To elucidate the differences in associated factors beyond bipolarity between Benazzi's depressive mixed state (DMX), defined as a major depressive episode (MDE) with ≥ 3 manic/hypomanic symptoms, and the Diagnostic and Statistical Manual of Mental Disorders fifth edition criteria for mixed features (DSM-5-DMX), defined as an MDE with ≥ 3 non-overlapping manic/hypomanic symptoms.
The associations of DMX definitions with bipolarity, anxious distress (ANXD), autism spectrum disorder, attention-deficit hyperactivity disorder, and older age were retrospectively examined in 160 patients with MDEs.
Benazzi's DMX and DSM-5-DMX were identified in 48.8% and 1.9% of participants, respectively. Bipolar disorder (BD) and ANXD diagnoses were independently associated with Benazzi's DMX (odds ratio, 95% confidence interval: 3.70 [1.79–7.67], p < 0.001, and 6.14 [2.96–12.76], p < 0.001, respectively). Benazzi's DMX was also associated with several features of poor prognosis and psychiatric adverse events related to antidepressant treatment. As the low frequency of DSM-5-DMX did not allow for its statistical analysis, a post hoc analysis of an MDE with ≥ 2 non-overlapping symptoms, accounting for 19.4% of participants, was performed. Similar to Benazzi's DMX, BD and ANXD diagnoses were independently associated with this definition of DMX. Moreover, the odds ratio of BD diagnosis was higher than that of ANXD.

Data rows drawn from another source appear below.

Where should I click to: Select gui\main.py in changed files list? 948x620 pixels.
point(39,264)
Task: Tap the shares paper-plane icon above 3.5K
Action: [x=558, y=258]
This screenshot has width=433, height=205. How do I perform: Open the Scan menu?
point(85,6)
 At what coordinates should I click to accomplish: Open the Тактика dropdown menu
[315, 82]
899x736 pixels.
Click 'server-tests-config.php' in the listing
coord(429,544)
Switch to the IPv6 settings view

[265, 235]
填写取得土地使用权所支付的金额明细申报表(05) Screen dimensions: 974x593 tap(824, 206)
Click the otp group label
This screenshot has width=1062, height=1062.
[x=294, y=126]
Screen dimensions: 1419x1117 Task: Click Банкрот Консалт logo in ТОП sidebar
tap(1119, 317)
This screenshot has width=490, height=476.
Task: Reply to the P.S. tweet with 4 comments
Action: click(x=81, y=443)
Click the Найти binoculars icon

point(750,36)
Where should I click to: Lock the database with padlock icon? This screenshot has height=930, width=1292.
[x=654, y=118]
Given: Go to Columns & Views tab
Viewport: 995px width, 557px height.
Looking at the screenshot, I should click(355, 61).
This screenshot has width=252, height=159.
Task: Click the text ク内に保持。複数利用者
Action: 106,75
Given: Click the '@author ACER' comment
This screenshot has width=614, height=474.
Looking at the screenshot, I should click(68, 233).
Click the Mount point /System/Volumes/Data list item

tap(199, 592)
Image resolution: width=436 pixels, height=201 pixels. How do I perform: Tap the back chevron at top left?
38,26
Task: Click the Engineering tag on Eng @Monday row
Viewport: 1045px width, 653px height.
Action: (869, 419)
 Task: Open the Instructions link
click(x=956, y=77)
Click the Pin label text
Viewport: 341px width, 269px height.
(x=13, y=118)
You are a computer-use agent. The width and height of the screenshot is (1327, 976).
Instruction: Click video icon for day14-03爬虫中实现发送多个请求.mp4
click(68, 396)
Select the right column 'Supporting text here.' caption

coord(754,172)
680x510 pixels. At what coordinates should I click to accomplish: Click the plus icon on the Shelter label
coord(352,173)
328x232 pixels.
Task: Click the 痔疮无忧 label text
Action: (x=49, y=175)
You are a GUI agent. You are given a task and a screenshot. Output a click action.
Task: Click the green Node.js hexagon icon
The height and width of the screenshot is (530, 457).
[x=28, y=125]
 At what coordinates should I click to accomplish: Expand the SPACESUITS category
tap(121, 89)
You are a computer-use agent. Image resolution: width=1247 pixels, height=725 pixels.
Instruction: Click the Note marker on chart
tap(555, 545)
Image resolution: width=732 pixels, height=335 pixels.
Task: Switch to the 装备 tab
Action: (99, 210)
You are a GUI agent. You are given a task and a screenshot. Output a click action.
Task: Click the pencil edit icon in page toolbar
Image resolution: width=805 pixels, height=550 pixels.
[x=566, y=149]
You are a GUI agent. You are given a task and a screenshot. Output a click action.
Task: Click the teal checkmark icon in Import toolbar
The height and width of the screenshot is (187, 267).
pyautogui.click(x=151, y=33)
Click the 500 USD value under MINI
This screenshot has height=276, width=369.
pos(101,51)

Benazzi's DMX was independently associated with bipolarity and ANXD, and was also associated with poor prognosis. Exclusively defined DMX, such as DSM-5-DMX, may be more specifically associated with bipolarity; however, its sensitivity for predicting bipolarity is low for clinical practice. Further studies are required to validate these findings.